Pour la première fois en France, un homme prend le nom de sa femme

Carte d'identité, via Wikipédia

Porter le nom de famille de sa femme est désormais possible en France. Philippe S., 37 ans, raconte dans un reportage diffusé sur RTL sa croisade administrative pour changer son patronyme d’origine turque. Il souhaitait adopter celui de sa femme car il trouvait le sien difficile à prononcer et discriminant. Comme il l’explique sur RTL, il aurait d’abord contacté 7 mairies différentes, toutes réticentes à l’idée d’effectuer le changement:

«J’ai contacté 7 mairies, toutes m’ont répondu par la négative. Ils ont vérifié à plusieurs reprises, sur les cases, sur les champs de saisie de leur programme informatique. Il n’était pas possible pour un homme d’obtenir le nom de sa femme en usage.»

Une question écrite au Sénat publiée dans le Journal Officiel du Sénat le 25/10/2012 précise bien que:

«Conformément à l'article 1er de la loi du 6 fructidor an II, le mariage ne modifie jamais le nom patronymique des époux. Cependant, et comme le précise l'arrêté du 1er juin 2006 fixant le modèle de livret de famille, dans sa version modifiée par l'arrêté du 29 juillet 2011, chaque époux acquiert par le mariage un droit d'usage du nom de son conjoint soit en l'ajoutant, soit en le substituant au sien (...)»

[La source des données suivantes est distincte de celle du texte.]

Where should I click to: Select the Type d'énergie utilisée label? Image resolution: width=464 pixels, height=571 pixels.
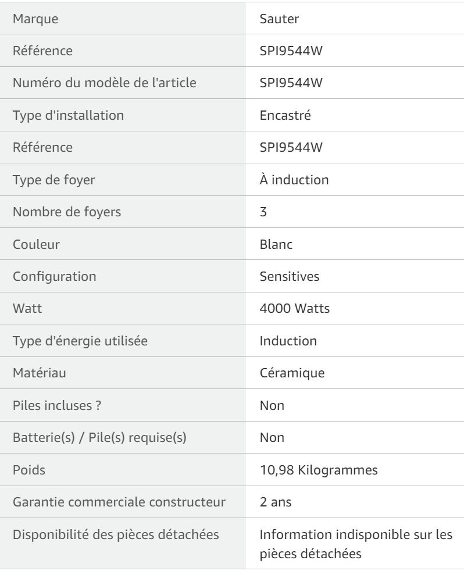tap(80, 341)
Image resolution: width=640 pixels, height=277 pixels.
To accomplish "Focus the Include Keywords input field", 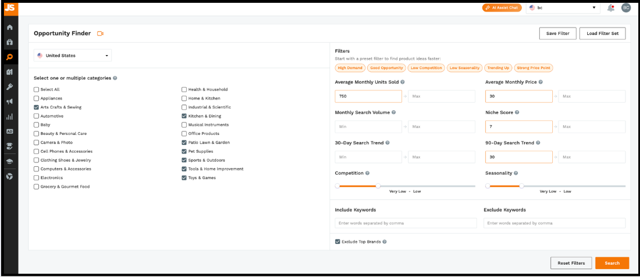I will [x=405, y=223].
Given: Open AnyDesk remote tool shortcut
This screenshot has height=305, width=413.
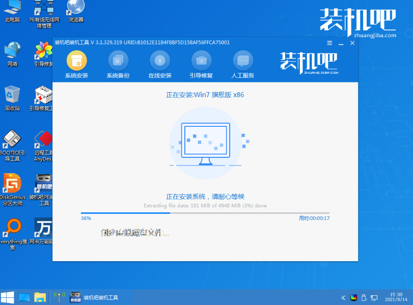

Un homme a donc le droit de demander à rajouter le nom de famille de sa femme comme nom d'usage sur sa carte d'identité:

«A la demande expresse de l'usager, quel que soit son sexe, le titre d'identité ou de voyage pourra comporter, outre son nom patronymique, la mention de son nom d'usage qui peut être le nom de son conjoint, ajouté ou substitué au sien

Les mairies, non renseignées, proposaient à Philippe S. un nom composé de son propre nom et de celui de sa femme. Finalement, cet habitant de Villeurbanne dans la banlieue de Lyon a dû imprimer une copie de la loi à partir d’un site du gouvernement avant de voir sa demande aboutir.

Sur RTL, il explique que son nouveau nom a facilité sa recherche d’emplois, auparavant sa candidature était systématiquement refusée:

«Je revis aujourd’hui, je vois les choses différemment, j’ai vraiment l’impression de ne plus être la même personne,  je me sentais obligé de récupérer ce nom-là pour pouvoir rebondir et recroquer la vie avant qu’elle me croque.»